Determination of activity of immobilized enzyme tablets

The AChE was immobilized on a commercial carrier membrane by glutaraldehyde cross-linking method to prepare an immobilized enzyme tablet, and the enzyme tablet activity was determined under the optimal conditions determined above, and the results are shown in Table 1.

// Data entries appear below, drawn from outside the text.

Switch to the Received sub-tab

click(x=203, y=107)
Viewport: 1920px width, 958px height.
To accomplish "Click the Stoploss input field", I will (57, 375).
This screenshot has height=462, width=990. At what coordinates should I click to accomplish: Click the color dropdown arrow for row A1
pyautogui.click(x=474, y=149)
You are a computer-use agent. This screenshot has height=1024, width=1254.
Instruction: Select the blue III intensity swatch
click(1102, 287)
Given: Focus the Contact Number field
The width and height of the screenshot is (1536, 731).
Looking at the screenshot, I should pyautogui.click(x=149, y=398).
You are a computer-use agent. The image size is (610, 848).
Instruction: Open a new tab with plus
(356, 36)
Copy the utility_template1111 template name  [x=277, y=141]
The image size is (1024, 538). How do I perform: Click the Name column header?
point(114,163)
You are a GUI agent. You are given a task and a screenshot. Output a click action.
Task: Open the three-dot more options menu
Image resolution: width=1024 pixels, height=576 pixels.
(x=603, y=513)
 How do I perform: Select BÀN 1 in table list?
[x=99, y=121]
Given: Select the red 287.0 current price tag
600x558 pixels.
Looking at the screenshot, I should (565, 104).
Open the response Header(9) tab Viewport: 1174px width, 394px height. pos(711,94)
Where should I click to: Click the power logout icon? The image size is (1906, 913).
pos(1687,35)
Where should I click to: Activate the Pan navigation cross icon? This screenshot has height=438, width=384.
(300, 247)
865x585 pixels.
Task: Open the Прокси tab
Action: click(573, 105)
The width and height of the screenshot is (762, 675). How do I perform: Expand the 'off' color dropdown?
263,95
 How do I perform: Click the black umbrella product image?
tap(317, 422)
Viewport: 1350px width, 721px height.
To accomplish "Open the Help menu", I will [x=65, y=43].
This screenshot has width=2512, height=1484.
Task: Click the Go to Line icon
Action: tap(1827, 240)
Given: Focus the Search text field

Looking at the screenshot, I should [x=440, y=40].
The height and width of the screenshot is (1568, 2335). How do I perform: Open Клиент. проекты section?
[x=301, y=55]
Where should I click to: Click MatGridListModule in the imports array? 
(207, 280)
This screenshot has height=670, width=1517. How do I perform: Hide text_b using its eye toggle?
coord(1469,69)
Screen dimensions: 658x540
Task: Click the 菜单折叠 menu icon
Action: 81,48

It can be seen from the data in Table 1 that the immobilized acetylcholinesterase activity was determined by electrochemical chronopotentiometry, and the method was stable and reliable.

Conclusions

The activity of acetylcholinesterase was determined by electrochemical chronopotentiometry. The linear relationship between the amount of enzyme and its activity value △E/Δt was obtained. The results of satisfactory determination of immobilized acetylcholinesterase tablets were obtained. Compared with other methods, the method is simple, fast and reproducible.